Anyway, it was really a good practice project. For Christmas, I got the plans for my drift boat. It will be a 14 foot McKenzie style drifter. It'll be a similar construction technique - not totally stitch and glue, but a combination of stitch and glue and some framework as well. It will be plywood with fiberglass cloth and resin, and I'll certainly improve from my mistakes on my canoe. Anyway, here are the designs. 
https://www.boatdesigns.com/14-16-18-Drifter-McKenzie-drift-boat/products/471/

It will be my summer project. My wife informed me that I can't start the boat until I build the playhouse for my daughter in the back yard. I hope to get that done in April, so that means May before I get going on the boat. My hope is to have it done in time for the fall fishing on my backyard river, the South Fork of the Snake.
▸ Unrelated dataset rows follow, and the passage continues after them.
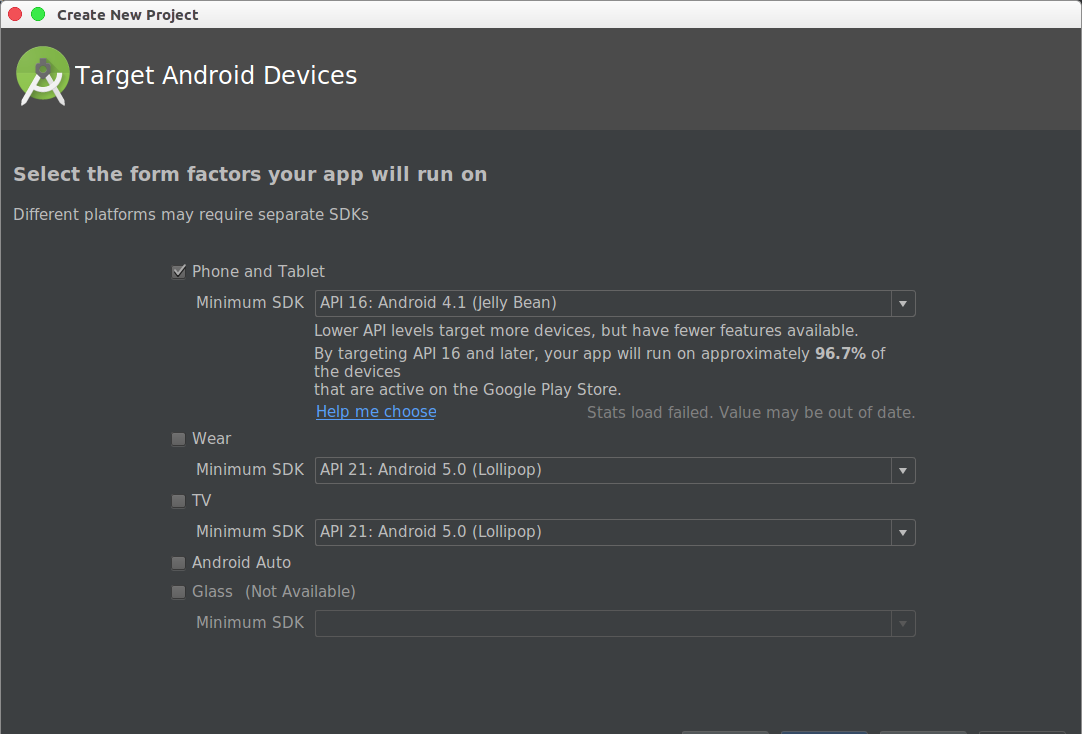This screenshot has height=734, width=1082.
Task: Click the Target Android Devices heading
Action: click(216, 76)
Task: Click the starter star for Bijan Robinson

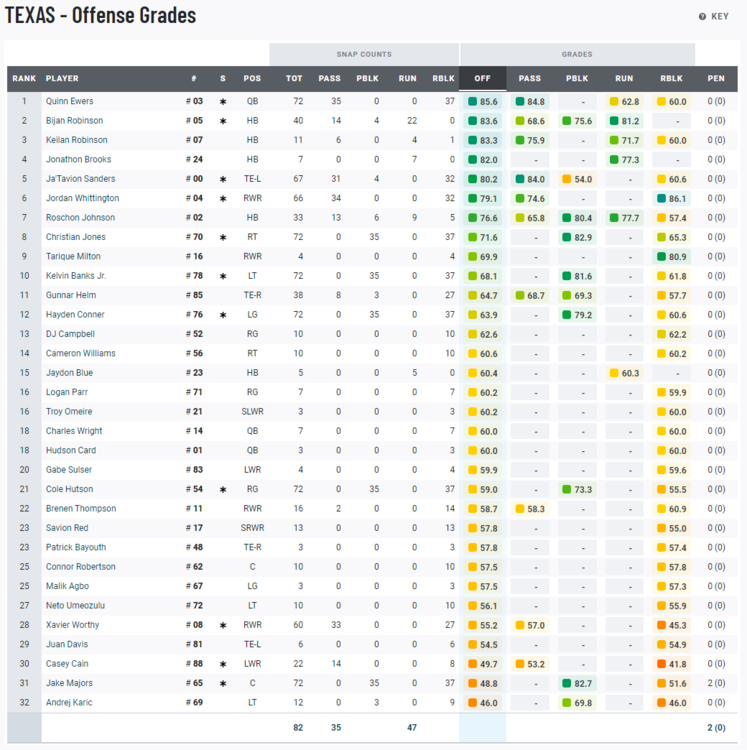Action: (x=223, y=121)
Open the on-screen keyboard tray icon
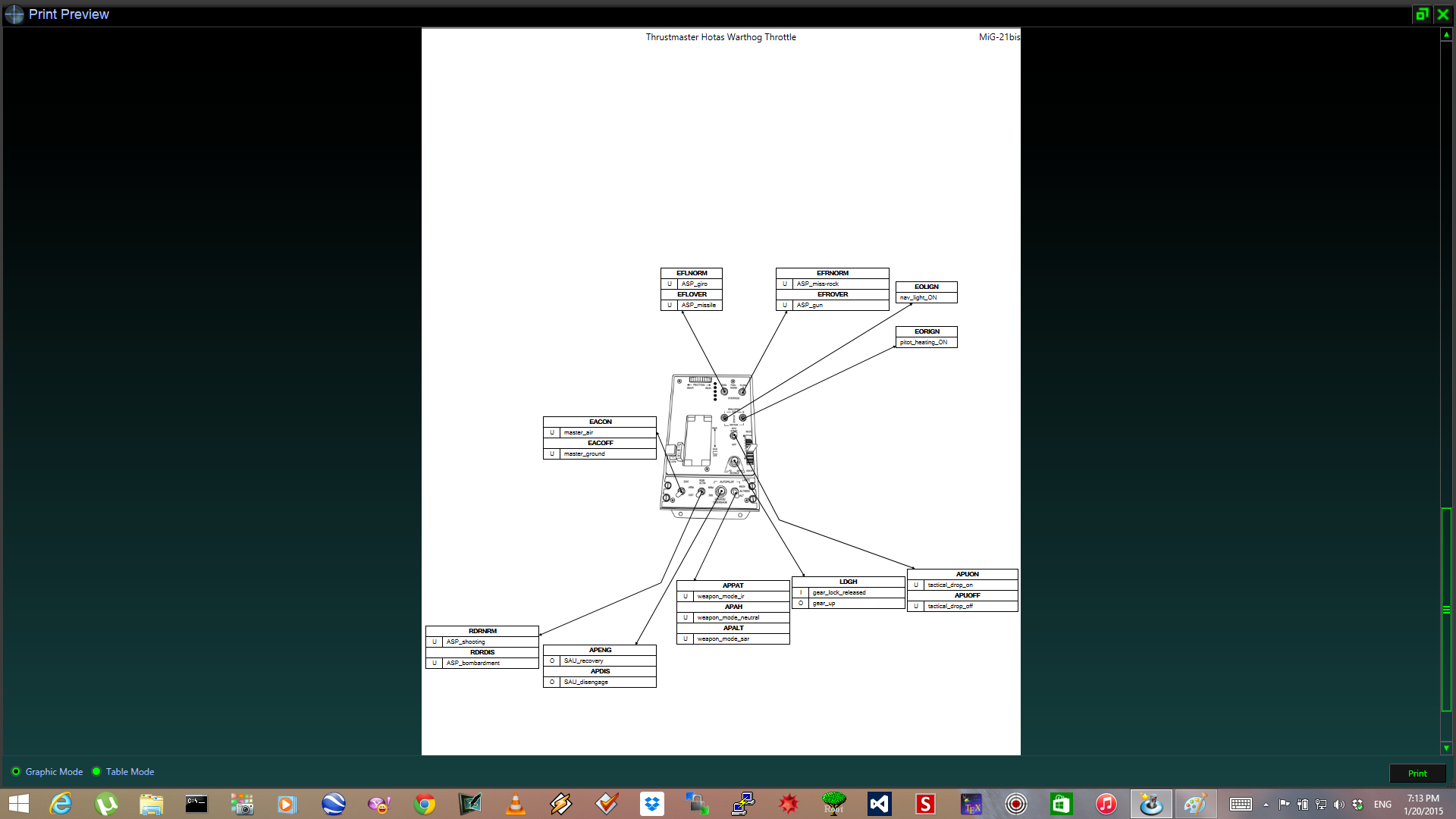This screenshot has height=819, width=1456. 1241,805
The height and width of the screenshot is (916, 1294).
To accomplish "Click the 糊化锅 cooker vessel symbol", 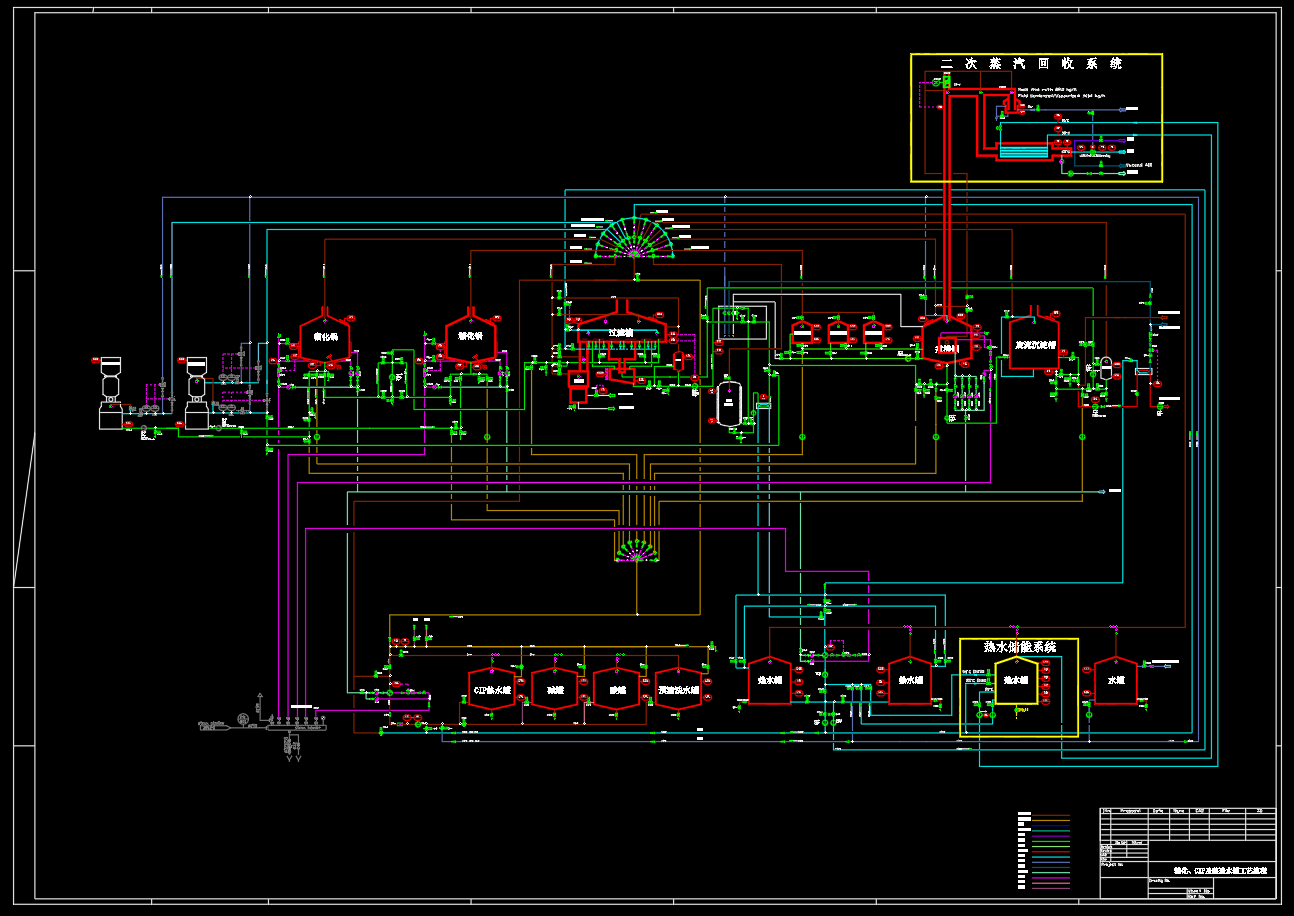I will (325, 338).
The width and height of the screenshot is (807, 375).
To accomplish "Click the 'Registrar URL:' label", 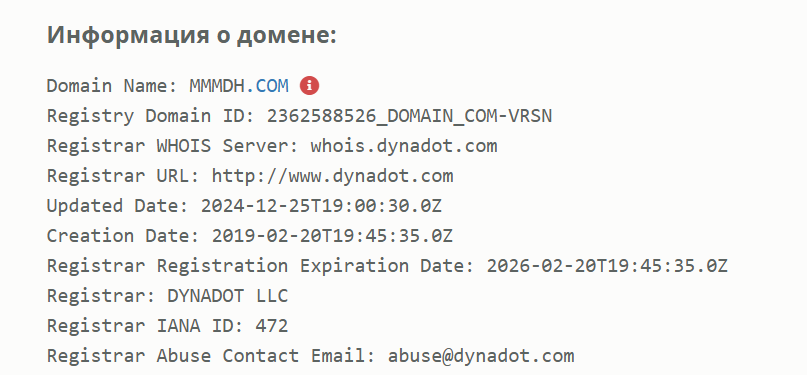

So all of that said, has anyone else build their own boats? Any suggestions? Things to know NOT to do? (like use liquid nails on resin) Or things I SHOULD do? Any pictures would be great inspiration as well.


----------



## bowgy (Oct 10, 2007)

Sounds like a great project.

This brings back some memories.

When I got out of the service I wanted a boat but couldn't afford one so I tried talking both my father in law and my father into buying a boat. Didn't work too well, my father in law's friend had a boat dock on a mountain lake and over one winter one of his old rentals got crushed by the snow, it was and old 60's 15 foot fiberglass over wood. The beam that went from gunwale to gunwale and supported the fore deck and the steering wheel and controls was broke and crushed. For a joke the friend dropped it off at our shop and told my father in law that it was a gift.

After looking it over my father in law said that if I rebuilt the boat that he would buy a motor big enough so that we could ski behind it. That was all it took. I rebuilt the beam out of a 2" x 10" x 8' piece of oak, I rebuilt the transom replaced some of the broken marine plywood and my father in law and I recovered it with fiberglass.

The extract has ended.